What is required:
From the 2013 Tanzania trip text, pull out the passage starting at "Tanzania Trip 2013" and ending at "in the villages.", copied word for word.

Selected passage:
Tanzania Trip 2013
NCNM will be offering a global health research experience in Tanzania. Projects planned for the summer of 2013 are:
Herbal Medicine and Ethnobotany: Tanzania is one of the most ethno-botanically diverse countries on the planet. With more than 10,000 species of plants, the soils of Tanzania grow many herbal medicines. Researchers at Muhimbili University in Dar es Salaam screen the herbs of Tanzania for activity against cancer, HIV, and malaria among other diseases. Students will visit the Institute for Traditional Medicine at Muhimbili University and participate in an herbal medicine research workshop with researchers there. If time allows, students will also have the opportunity to visit with a traditional healer in Tanga to learn how the herbs are used in the villages.
Breast-feeding and Childhood Stunting: Childhood stunting, a condition where full-growth potential is not reached, is a major health concern in developing countries. Stunting is related to increased rates of morbidity and mortality, most notably from common and often preventable and treatable infectious diseases and environmental problems (Semba et al., 2008). In Tanzania, childhood stunting is higher than in most other countries, with more than one third of all children below average in height and weight; children often weigh the same at 2 years of age as they weighed at 6 months (http://allafrica.com/stories/201205200076.html).

Listed records:
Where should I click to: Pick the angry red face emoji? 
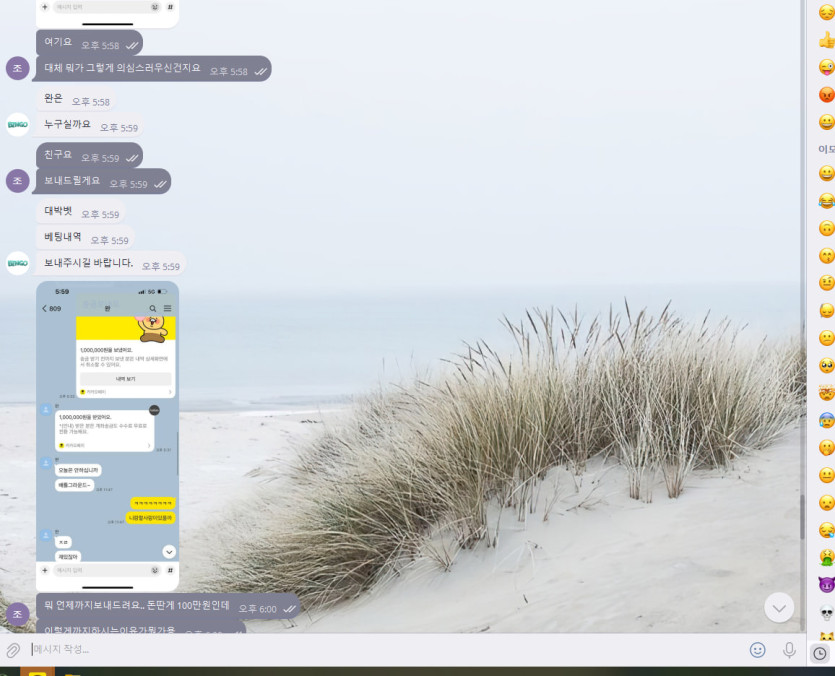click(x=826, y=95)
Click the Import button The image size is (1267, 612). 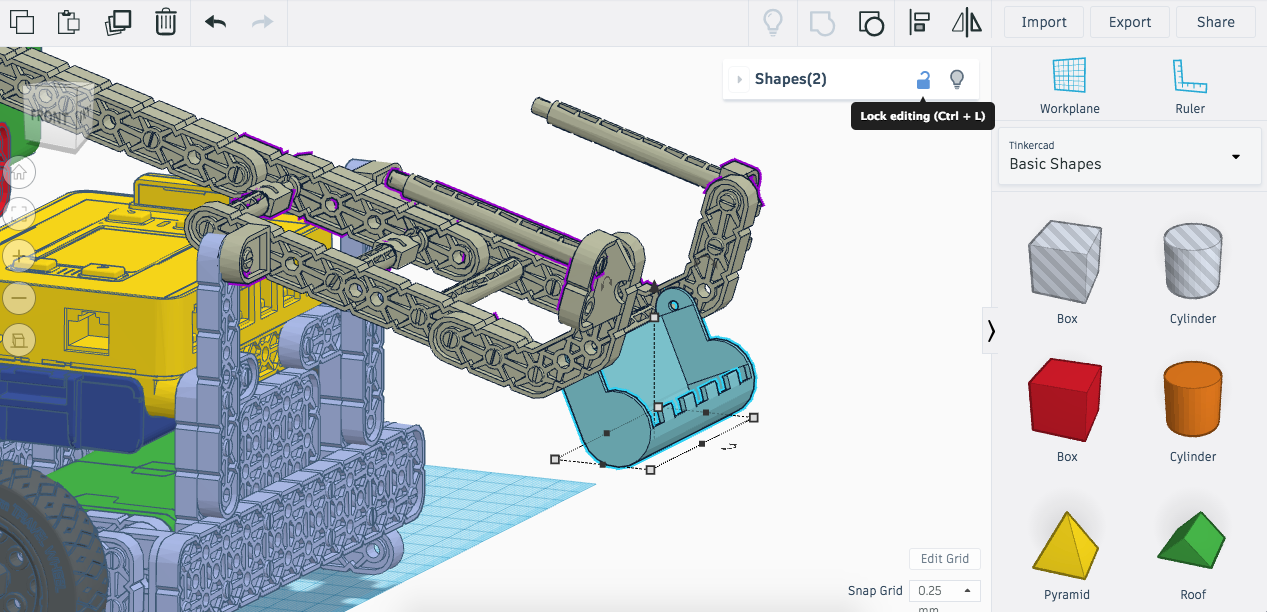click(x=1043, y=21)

* * *

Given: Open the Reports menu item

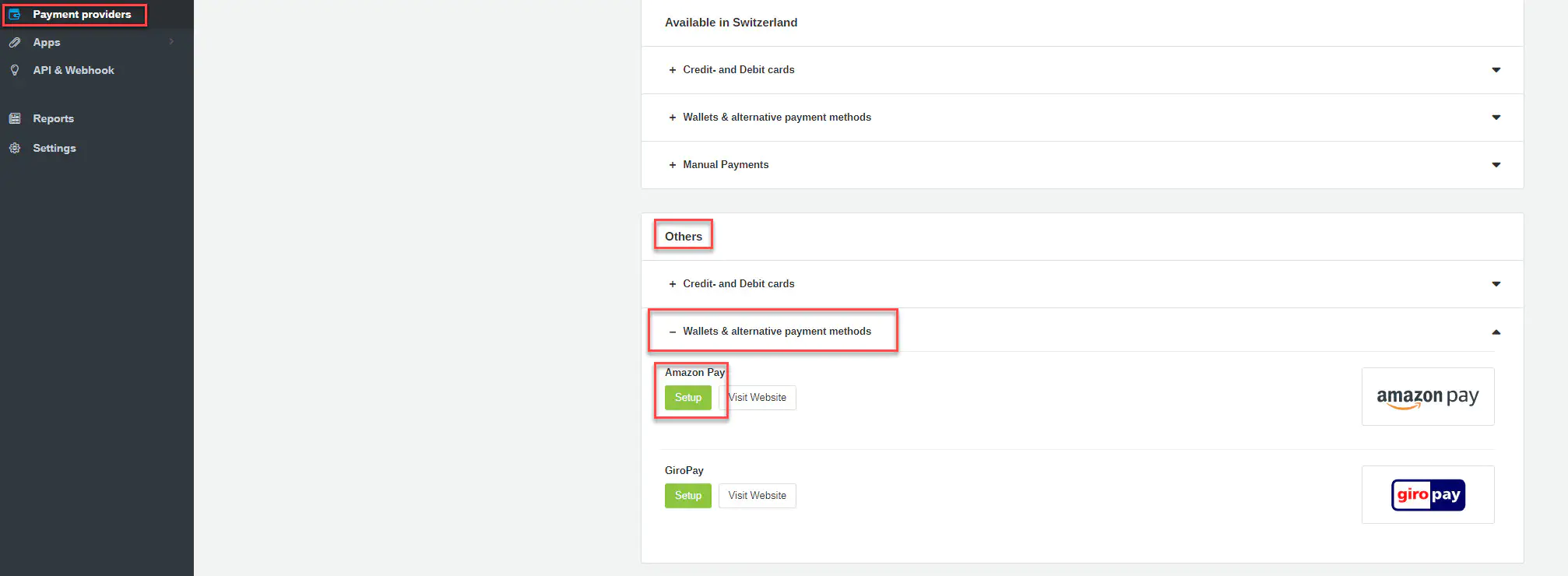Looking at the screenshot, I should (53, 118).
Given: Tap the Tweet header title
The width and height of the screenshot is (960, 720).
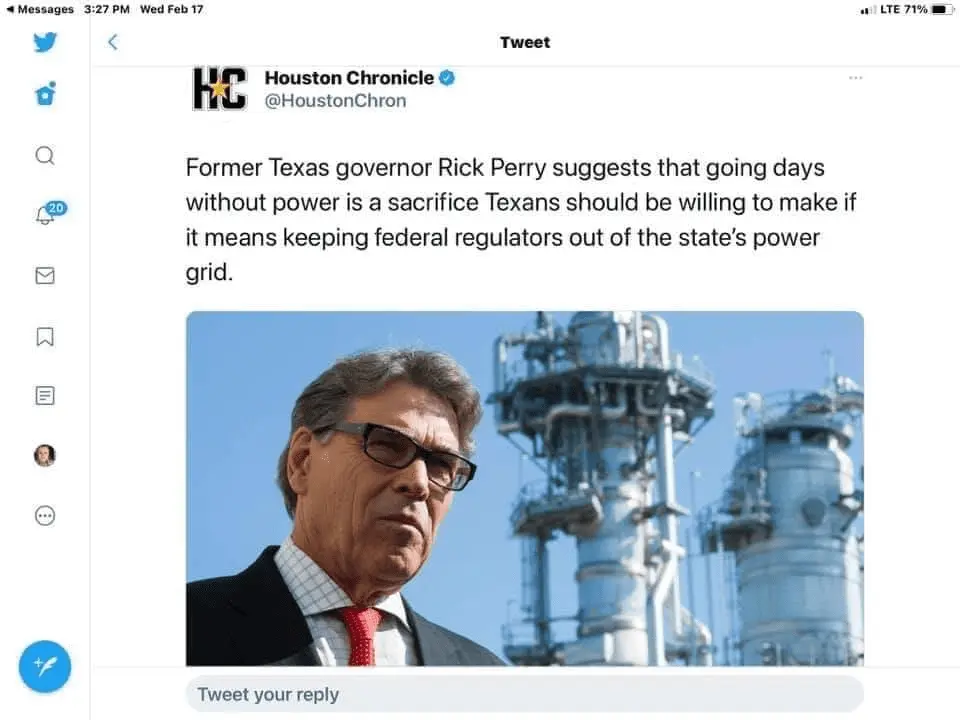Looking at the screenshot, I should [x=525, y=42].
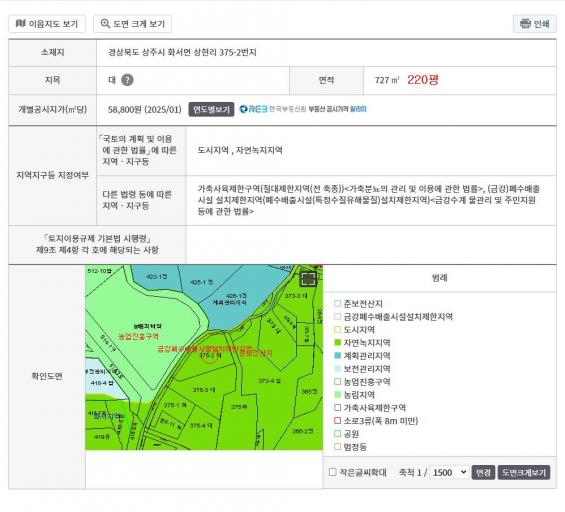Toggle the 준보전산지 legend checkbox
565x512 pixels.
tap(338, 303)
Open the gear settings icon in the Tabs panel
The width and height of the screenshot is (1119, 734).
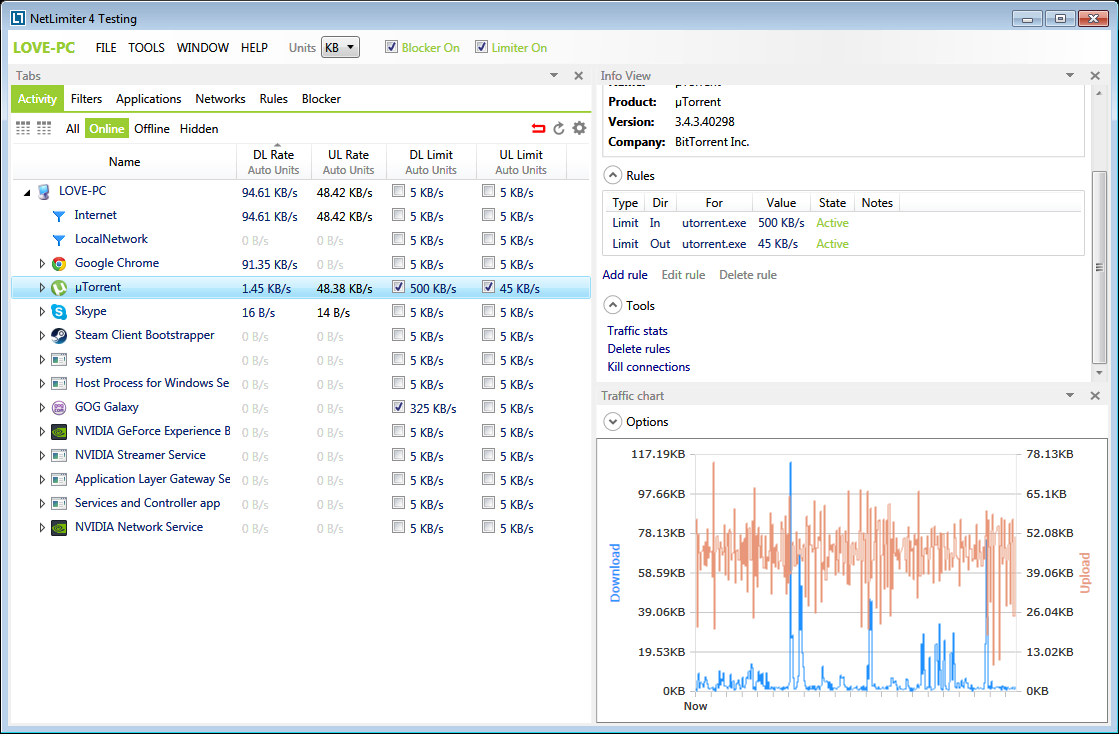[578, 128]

Written solution:
Tanzania Trip 2013
NCNM will be offering a global health research experience in Tanzania. Projects planned for the summer of 2013 are:
Herbal Medicine and Ethnobotany: Tanzania is one of the most ethno-botanically diverse countries on the planet. With more than 10,000 species of plants, the soils of Tanzania grow many herbal medicines. Researchers at Muhimbili University in Dar es Salaam screen the herbs of Tanzania for activity against cancer, HIV, and malaria among other diseases. Students will visit the Institute for Traditional Medicine at Muhimbili University and participate in an herbal medicine research workshop with researchers there. If time allows, students will also have the opportunity to visit with a traditional healer in Tanga to learn how the herbs are used in the villages.